Chief: You let your girl fight your scraps for you?
Doc: … she gets bored otherwise.
Chief: You’re a thoughtful mate. You’ll make her a wonderful wife.
Doc: Ten. Minutes.
Chief: Okay! Give us some privacy!
Chief: He’s a good doctor he just worries too much about a little vacuum. You punkin’ heads are a worrisome lot. Anyway, I come to share a drink with you, as you had your first blow out. Here ya go …
Lt: <sniff> What is it? Not vacc jack?
Chief: It’s a fine whiskey sour.
Lt.: Oh okay … <koff kaff ahuh!>
Chief: … made with the finest vacc jack.
Lt.: Smoooooth. <Ahuh!>
Chief: Yeah, now you’re going to want to do some maintenance on the ship’s still before you start it up. Cook will help you with the exact ingredients. I’ll show you where the still is.
Lt.: Still?! The Captain …
Chief: Captain gets the first bottle that don’t melt. Rank has its privileges.
Lt.: But the Exec …
Chief: She don’t drink. Though I tried teaching her. When you get up and about I’ll give you a tour of the brewery.
Lt.: We have a brewery?
Chief: Time you learned about economics. Don’t need to worry. I’ll get you off and running. I’ll see ya when you get out.

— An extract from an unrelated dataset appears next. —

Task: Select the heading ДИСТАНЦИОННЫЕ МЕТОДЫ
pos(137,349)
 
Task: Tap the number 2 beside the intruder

Oh and one other thing … How did you manage to cut open your finger with a wrench?
Lt.: … It took some doing!
Chief: Good night Lieutenant, oh take a good look and … don’t get used to it.
Lt.: Look … oh gosh.
Chief: Are you going to return my salute, sir?
Lt. Sure. Here you go Sergeant Major and goodnight to you.
Chief: Yes sir.
Lt.: Holy crap.
GAIA: Thank goodness. I thought they’d never clear out of here.
Lt.: How long were you hiding in that locker?
GAIA: Long enough. The Chief saluted you!
Lt.: Yeah. Impressed?
GAIA: No. … I think I can do better.
Lt.: You’re welcome to try. Come here ...
Mukh: Lieutenant! I love the Lieutenant! He’s in here boys! You said he was gonna be blue, beanpole!
Mukh: Is red a good color in a human?!